To funnel all the complexities of chaos in parts of the Middle East to religion is to drastically oversimplify. The majority of Muslims, who are peaceful, deserve the agency to define the principle tenets of their religion. Extremism abroad is due to a variety of factors, the most obvious being complete political destabilization, but surfaces at its core from radical ideology, not religious worship.
"If the majority of Muslims are so peaceful, why do I never hear Muslims condemning Islamic extremism?"
To put it bluntly, one needs look further than Fox News to find Muslims calling out extremists of their religion—Muslim critics of extremism abound. Muslim leaders from most major Islamic organizations have condemned the blending of terror and Islam. Leaders from the Council on American-Islamic Relations, for example, have publicly condemned the radical ISIL but have not been invited to the same Fox News shows that feature anchors questioning the existence of peaceful Islamic leadership.
"All Muslim Americans should speak out against Islamic extremism."
Perhaps they should, as we all should, but not because of their religion. A typical Muslim American has no more connections to an ISIL extremist abroad than a potato chip does to the extinction of the dinosaurs. A Muslim American shouldn’t be tied to the Boston Marathon terrorists any more than a Christian American should be tied to the hate speech of the Westboro Baptist Church. Keep in mind the difference between Islamic extremism and Islamic religion. Analogously, though extremist Christians threatened the safety of Duke students when the university originally announced its initiative, I do not feel that they faithfully represent my religion, and therefore neither I nor other Christians should need to apologize for their bigotry.
"But why does a Muslim call-to-prayer need to be broadcasted from a Christian Chapel?"

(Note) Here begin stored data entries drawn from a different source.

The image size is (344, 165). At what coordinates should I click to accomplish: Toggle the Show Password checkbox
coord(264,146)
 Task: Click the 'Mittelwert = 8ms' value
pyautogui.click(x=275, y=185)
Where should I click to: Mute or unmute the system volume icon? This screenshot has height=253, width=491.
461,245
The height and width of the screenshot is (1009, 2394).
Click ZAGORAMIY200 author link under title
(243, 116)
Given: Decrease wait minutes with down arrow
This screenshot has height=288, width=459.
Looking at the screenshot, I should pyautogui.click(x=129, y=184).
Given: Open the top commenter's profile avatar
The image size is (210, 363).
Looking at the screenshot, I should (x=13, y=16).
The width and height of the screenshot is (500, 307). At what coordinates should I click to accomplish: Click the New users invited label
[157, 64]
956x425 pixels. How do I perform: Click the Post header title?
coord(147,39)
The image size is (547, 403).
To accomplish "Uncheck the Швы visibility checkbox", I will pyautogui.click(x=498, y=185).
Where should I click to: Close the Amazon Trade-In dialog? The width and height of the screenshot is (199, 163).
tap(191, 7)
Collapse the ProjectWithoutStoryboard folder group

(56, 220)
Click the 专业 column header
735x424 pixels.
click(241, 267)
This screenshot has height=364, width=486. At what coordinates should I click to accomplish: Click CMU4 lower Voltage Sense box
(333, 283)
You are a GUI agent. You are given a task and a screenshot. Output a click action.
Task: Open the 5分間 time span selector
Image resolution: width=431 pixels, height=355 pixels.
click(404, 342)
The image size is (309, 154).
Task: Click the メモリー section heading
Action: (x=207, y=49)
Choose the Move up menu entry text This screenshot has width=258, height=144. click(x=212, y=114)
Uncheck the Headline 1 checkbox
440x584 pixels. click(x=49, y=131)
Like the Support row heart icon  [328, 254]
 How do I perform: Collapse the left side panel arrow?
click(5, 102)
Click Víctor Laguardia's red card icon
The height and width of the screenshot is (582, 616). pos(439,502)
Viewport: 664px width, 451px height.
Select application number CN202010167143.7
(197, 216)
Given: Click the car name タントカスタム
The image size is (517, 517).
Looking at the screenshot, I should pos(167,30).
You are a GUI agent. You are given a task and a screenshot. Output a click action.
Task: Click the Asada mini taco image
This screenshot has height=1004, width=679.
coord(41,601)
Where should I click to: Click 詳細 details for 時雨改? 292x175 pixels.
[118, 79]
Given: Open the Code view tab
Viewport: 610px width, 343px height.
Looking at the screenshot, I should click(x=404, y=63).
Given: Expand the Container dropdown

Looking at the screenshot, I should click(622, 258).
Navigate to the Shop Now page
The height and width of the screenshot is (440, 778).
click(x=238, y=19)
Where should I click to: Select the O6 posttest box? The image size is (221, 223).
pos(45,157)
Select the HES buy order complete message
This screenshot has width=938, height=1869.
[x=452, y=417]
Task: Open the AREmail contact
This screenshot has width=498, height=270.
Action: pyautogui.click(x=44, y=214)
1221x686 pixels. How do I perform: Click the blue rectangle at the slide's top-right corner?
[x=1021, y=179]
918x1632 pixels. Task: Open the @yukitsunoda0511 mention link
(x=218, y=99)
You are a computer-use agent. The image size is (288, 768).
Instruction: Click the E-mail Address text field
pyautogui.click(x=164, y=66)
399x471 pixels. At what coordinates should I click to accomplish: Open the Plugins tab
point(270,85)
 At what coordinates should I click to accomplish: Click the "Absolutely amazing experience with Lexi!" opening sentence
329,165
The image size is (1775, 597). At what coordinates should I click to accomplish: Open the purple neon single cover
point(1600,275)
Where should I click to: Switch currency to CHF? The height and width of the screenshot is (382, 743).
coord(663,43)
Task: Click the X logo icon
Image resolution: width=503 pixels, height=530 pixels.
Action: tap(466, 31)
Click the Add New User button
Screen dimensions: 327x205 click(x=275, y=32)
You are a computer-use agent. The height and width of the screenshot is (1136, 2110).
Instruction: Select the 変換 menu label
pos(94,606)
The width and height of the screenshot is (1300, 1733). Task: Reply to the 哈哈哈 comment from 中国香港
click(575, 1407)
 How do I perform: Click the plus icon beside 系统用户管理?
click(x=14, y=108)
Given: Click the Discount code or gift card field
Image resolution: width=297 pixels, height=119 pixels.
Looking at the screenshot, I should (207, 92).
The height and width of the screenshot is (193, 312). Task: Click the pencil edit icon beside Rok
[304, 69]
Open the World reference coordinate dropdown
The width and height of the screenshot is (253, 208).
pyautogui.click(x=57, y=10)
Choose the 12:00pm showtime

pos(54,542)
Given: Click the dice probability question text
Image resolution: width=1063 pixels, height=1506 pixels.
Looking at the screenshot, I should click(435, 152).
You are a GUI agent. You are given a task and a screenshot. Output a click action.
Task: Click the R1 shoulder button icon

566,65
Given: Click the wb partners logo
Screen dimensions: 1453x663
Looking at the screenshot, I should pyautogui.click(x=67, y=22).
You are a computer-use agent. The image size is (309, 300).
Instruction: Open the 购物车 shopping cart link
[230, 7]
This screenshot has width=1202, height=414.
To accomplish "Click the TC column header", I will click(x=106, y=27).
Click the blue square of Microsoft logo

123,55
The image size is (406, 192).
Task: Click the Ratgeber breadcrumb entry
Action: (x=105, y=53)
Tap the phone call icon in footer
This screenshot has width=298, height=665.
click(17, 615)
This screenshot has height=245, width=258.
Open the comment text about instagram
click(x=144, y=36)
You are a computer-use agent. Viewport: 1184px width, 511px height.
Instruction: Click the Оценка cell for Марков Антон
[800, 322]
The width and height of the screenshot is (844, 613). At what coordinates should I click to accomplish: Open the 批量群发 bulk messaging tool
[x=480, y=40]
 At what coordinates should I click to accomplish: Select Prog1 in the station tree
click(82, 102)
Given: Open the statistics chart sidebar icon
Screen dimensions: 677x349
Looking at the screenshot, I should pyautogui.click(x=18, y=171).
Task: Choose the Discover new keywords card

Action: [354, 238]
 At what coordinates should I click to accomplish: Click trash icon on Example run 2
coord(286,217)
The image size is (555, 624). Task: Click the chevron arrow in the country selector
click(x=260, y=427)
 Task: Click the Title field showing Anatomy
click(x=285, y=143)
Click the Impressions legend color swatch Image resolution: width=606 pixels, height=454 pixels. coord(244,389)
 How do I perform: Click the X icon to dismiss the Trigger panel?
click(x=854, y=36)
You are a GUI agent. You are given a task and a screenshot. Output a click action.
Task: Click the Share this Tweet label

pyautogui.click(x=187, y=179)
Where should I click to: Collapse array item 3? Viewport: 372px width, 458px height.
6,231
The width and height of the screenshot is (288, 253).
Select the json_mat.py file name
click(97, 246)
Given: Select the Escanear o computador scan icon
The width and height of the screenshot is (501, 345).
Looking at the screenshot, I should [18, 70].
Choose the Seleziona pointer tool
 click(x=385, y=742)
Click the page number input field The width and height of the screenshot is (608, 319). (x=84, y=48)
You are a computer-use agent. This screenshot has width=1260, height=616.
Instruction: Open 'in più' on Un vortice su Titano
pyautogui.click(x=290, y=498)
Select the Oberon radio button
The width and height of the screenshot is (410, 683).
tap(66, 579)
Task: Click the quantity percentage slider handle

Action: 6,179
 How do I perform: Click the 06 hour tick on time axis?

Limited campus resources prevent all major religions from having their own places of worship. As a result, students of various faiths including Muslims are already allowed space to worship within the Chapel. While isolated worship cannot be perfectly compared to public prayer, an important note to consider is that Islam stands apart from other religions in its requirement of a call-to-prayer. It is probably a safe bet to assume that if broadcasting the Lord’s Prayer were a part of Christianity, it would be done from the Chapel.
"Even still, the decision should be left to Christians, not liberal elitists."
I agree that Christians do reserve the right to decide how a Christian building should be used. But I also believe that my God would advocate acceptance within the context of growing Islamophobia. Christians on campus tend to agree. The initiative to allow the Adhan was started by Christy Sapp, Duke’s Associate Dean for Religious Life at the Chapel, and has received support from Christian student groups throughout campus. The Chapel today stands as both a beacon of Christianity and a symbol of Duke—a progressive university that aims to achieve religious pluralism and acceptance within its student body. While the decision to allow the public broadcasting of the Adhan ultimately should be left to Christians, the deciders should be Christians of this university, not of this nation.
It’s been disappointing to see how easily high-profile tragedies internationally have stirred up the vicious persecution of peaceful Muslims for their religion and heritage. I encourage readers to think critically about the true causes of extremism and to consider how we can ensure that America remains a safe and accepting home to Muslim Americans.
Brendan McCartney is a Trinity junior.